Data records section start

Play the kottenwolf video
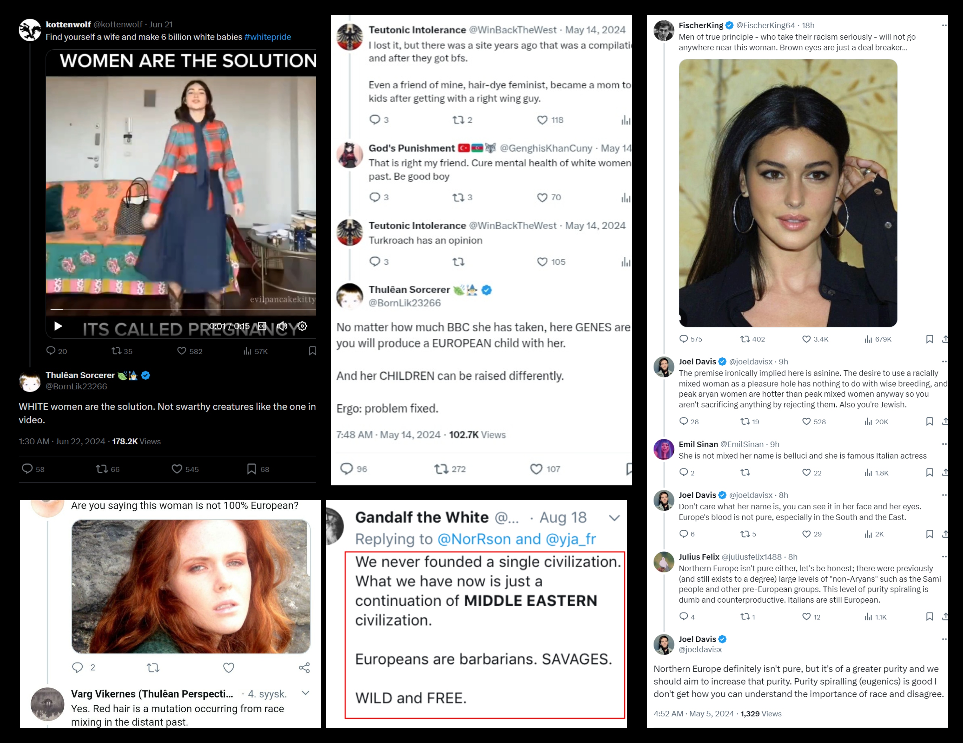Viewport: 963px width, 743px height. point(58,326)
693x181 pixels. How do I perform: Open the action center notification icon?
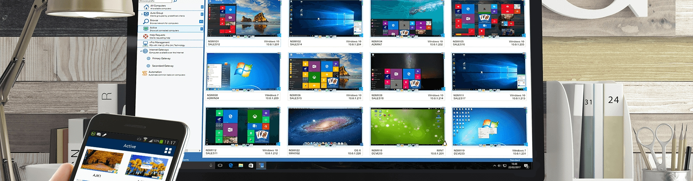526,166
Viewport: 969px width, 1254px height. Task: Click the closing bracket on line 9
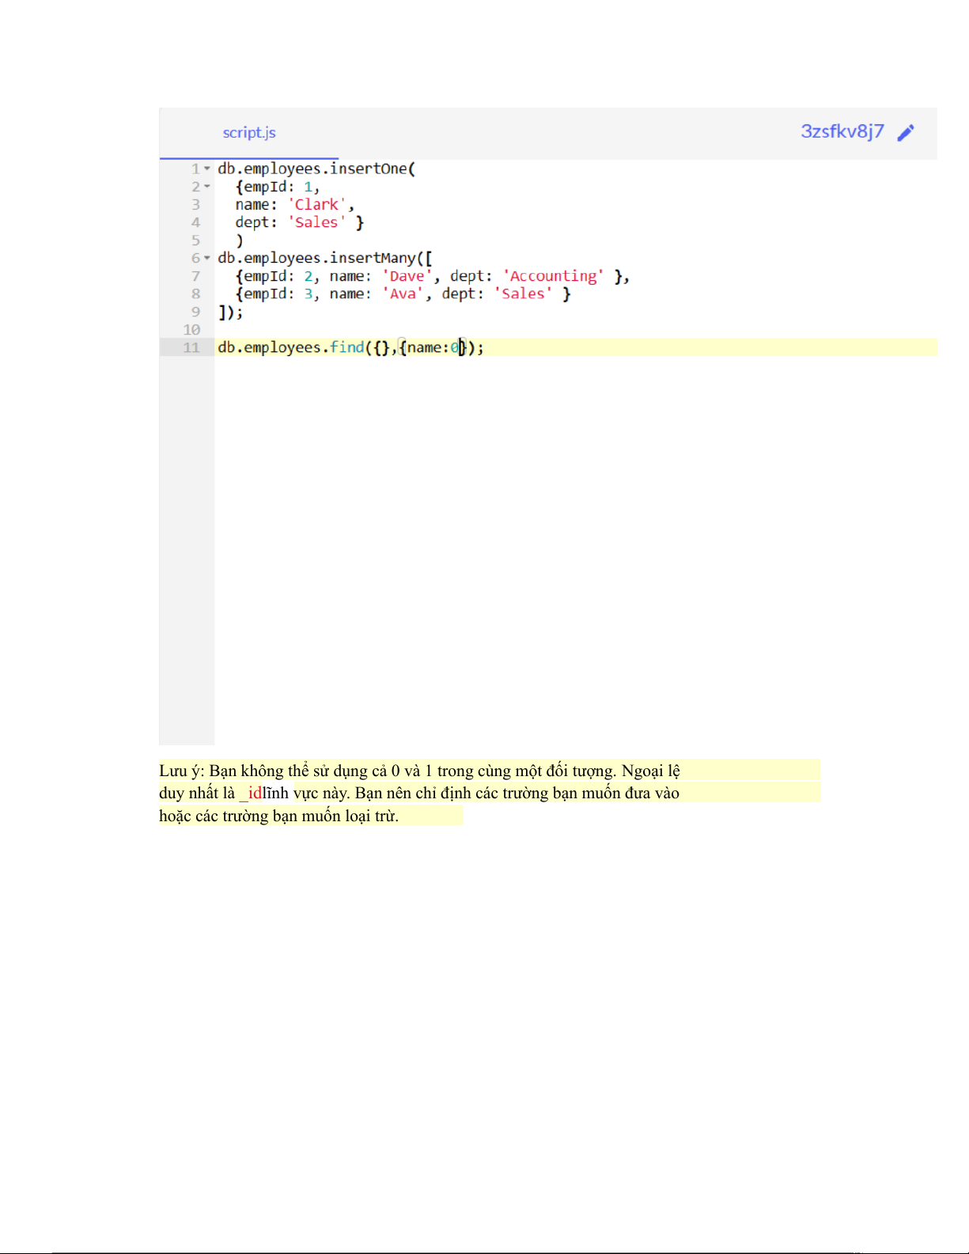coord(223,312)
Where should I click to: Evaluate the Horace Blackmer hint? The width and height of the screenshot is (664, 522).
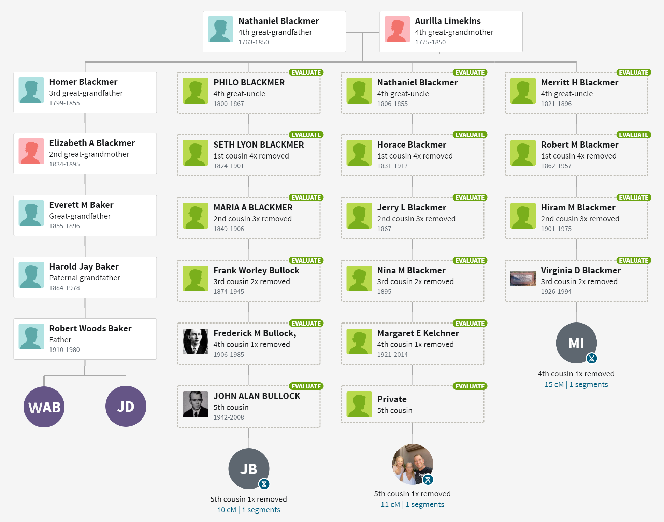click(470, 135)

Data records section end

## Exercise requirements
Return each record exactly as given, excluding any image.

## Answer box
Play the kottenwolf video
Viewport: 963px width, 743px height. point(58,326)
693x181 pixels. How do I perform: Open the action center notification icon?
526,166
Viewport: 969px width, 1254px height. Task: Click the closing bracket on line 9
coord(223,312)
Where should I click to: Evaluate the Horace Blackmer hint? The width and height of the screenshot is (664, 522).
click(470, 135)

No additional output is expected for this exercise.